- **Excerpted data**:
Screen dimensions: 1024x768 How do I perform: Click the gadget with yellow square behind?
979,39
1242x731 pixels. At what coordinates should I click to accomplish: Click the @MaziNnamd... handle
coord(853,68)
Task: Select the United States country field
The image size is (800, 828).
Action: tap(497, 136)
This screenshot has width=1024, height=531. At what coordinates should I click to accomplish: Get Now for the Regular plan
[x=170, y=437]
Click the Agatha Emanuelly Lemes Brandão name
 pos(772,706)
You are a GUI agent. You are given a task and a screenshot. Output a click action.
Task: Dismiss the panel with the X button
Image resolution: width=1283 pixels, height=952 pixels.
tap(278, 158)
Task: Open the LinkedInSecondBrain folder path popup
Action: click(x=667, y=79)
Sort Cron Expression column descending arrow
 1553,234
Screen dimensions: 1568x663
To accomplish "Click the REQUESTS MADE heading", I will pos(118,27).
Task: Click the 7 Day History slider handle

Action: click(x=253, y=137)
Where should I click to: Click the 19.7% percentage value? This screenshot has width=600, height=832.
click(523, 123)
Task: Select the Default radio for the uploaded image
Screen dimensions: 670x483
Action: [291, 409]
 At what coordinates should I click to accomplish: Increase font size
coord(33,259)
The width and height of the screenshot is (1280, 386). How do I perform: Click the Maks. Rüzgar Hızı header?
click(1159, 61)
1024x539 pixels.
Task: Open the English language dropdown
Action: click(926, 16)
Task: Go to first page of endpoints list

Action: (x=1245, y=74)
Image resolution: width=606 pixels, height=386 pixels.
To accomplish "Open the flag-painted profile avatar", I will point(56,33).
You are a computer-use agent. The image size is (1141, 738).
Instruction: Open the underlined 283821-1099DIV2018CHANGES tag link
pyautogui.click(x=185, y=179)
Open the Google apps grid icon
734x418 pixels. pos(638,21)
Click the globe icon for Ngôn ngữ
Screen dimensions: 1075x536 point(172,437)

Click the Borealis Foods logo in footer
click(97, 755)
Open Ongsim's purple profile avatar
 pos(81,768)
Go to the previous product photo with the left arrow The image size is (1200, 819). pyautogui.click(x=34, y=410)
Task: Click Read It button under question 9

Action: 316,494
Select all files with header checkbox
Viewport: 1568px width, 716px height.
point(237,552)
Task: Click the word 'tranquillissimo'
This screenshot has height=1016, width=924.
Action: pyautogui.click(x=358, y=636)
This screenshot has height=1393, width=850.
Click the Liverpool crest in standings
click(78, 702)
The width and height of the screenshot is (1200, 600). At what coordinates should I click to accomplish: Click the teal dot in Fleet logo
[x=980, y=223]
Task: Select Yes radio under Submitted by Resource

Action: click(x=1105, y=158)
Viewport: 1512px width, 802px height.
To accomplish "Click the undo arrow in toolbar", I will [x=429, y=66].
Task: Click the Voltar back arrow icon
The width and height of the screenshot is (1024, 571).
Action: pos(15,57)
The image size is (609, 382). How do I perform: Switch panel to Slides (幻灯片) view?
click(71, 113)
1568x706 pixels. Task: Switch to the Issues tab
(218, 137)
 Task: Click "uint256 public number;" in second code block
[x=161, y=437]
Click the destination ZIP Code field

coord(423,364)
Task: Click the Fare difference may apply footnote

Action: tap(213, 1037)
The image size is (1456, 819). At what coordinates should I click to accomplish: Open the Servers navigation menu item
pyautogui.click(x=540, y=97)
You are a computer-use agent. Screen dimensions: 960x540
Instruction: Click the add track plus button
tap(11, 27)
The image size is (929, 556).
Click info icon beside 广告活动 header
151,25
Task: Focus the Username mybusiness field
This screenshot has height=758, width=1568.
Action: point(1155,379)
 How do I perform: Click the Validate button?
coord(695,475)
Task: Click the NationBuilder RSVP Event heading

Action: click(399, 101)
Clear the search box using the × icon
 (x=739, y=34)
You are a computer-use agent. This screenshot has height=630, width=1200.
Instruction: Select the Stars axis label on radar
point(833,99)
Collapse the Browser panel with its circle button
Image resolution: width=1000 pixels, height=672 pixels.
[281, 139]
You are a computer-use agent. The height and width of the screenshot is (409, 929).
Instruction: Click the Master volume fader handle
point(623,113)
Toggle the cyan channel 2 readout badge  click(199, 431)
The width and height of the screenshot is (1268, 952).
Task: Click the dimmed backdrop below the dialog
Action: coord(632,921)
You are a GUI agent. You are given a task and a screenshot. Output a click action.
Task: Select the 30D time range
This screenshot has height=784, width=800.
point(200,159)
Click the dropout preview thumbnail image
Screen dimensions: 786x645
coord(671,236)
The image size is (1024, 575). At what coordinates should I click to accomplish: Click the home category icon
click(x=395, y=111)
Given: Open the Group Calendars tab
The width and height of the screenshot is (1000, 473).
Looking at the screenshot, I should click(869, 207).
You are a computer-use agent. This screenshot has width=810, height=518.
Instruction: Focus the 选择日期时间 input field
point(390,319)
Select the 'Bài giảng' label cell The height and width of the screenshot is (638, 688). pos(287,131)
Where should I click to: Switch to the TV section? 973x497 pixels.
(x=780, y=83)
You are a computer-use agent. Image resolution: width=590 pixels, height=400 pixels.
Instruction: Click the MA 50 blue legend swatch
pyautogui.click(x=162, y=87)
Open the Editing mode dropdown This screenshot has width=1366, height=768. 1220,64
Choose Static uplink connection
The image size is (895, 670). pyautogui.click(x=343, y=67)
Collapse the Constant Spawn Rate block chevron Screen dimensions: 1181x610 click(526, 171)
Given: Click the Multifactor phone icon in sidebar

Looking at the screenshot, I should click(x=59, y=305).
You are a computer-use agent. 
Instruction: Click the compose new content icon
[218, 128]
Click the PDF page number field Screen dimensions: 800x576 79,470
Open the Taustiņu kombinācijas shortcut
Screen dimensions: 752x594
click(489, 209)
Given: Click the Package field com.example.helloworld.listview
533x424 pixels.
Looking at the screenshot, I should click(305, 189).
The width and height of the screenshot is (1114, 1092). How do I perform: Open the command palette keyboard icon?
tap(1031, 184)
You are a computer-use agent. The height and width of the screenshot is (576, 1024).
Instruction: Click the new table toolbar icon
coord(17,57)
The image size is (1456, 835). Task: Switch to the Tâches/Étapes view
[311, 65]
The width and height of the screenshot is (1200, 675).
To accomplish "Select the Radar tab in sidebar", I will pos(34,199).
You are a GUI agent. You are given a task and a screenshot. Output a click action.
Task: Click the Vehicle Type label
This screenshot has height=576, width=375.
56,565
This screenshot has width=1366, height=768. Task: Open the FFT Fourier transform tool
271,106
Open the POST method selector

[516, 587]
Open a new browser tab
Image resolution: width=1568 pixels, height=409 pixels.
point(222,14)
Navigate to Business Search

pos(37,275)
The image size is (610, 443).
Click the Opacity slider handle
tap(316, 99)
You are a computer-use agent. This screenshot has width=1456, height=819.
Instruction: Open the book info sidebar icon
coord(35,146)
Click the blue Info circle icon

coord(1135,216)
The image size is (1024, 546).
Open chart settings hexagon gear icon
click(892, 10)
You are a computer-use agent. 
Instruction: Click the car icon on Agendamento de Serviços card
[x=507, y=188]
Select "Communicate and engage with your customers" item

- **Task requirements**:
The range runs from the line with "This screenshot has width=1366, height=768. Task: Open" up to and including the line with "The image size is (610, 443)." in the listing above; please write out exactly those lines and nothing more.

- **Task response**:
This screenshot has width=1366, height=768. Task: Open the FFT Fourier transform tool
271,106
Open the POST method selector

[516, 587]
Open a new browser tab
Image resolution: width=1568 pixels, height=409 pixels.
point(222,14)
Navigate to Business Search

pos(37,275)
The image size is (610, 443).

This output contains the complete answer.